▶ Items:
******************************
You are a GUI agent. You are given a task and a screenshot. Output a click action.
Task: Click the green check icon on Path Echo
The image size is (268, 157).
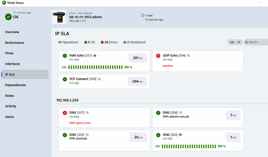tap(65, 56)
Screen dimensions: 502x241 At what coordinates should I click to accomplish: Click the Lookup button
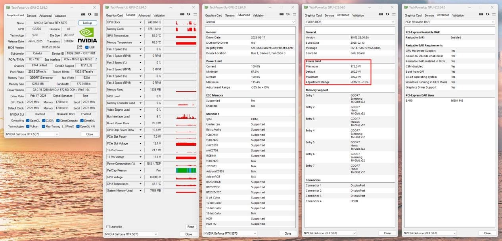click(87, 23)
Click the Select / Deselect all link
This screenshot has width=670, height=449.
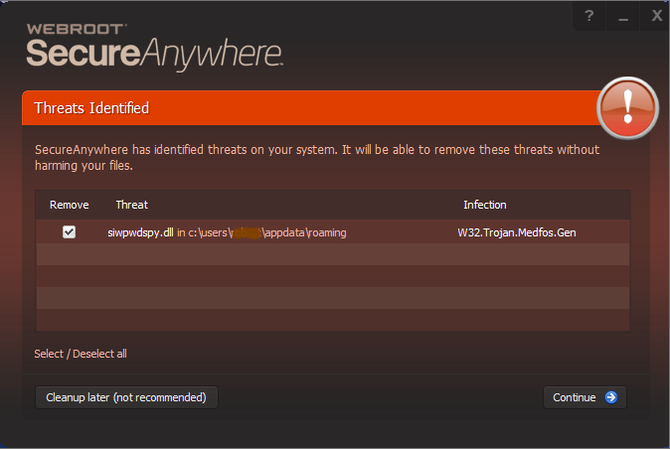(x=81, y=354)
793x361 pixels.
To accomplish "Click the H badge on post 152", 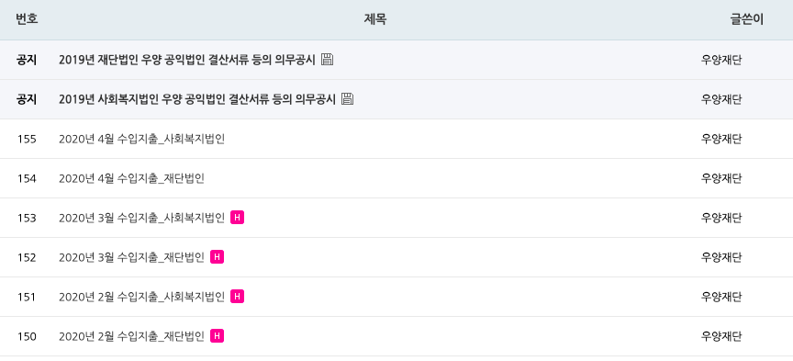I will point(217,257).
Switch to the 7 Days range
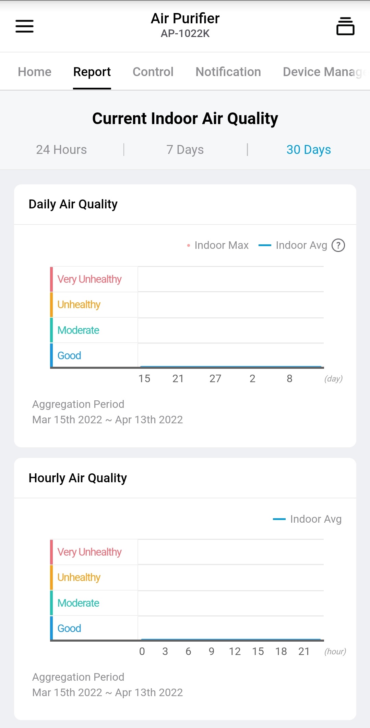Screen dimensions: 370x728 coord(185,150)
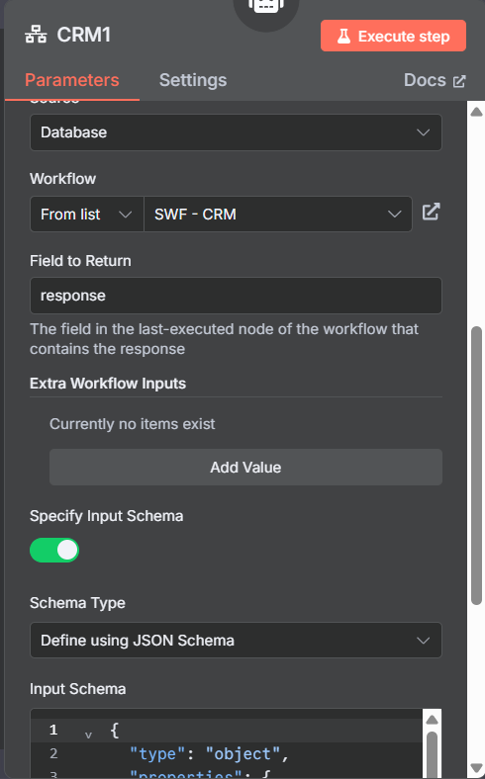Image resolution: width=485 pixels, height=779 pixels.
Task: Collapse the JSON code fold on line 1
Action: [88, 735]
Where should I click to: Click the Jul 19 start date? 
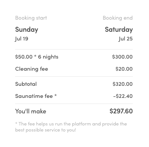22,39
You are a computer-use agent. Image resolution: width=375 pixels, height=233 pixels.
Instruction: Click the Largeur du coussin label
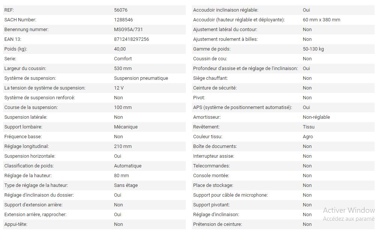pos(25,69)
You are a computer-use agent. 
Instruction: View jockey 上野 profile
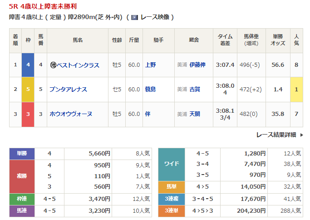[150, 65]
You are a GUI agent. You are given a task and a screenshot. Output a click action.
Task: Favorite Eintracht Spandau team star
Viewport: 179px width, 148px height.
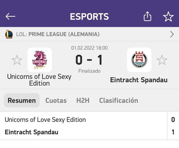(162, 60)
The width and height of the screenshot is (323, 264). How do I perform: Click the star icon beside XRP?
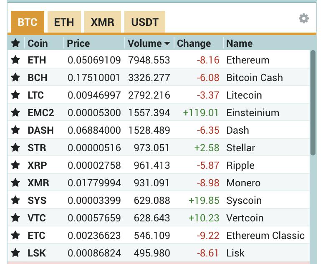(15, 165)
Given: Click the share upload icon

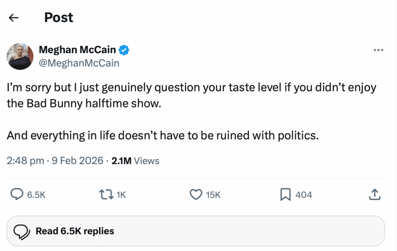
******************************
Rewrite the material from the line containing "Where should I" through the end of the material, both included, as a JSON list of strings with one string per line and blank lines omitted. Leave the pictures out.

▶ Exercise output:
[
  "Where should I click to: Click the Jul 19 start date? ",
  "22,39",
  "You are a computer-use agent. Image resolution: width=375 pixels, height=233 pixels.",
  "Instruction: Click the Largeur du coussin label",
  "pos(25,69)",
  "You are a computer-use agent. ",
  "Instruction: View jockey 上野 profile",
  "[150, 65]",
  "You are a GUI agent. You are given a task and a screenshot. Output a click action.",
  "Task: Favorite Eintracht Spandau team star",
  "Viewport: 179px width, 148px height.",
  "(162, 60)",
  "The width and height of the screenshot is (323, 264). How do I perform: Click the star icon beside XRP?",
  "(15, 165)",
  "Given: Click the share upload icon"
]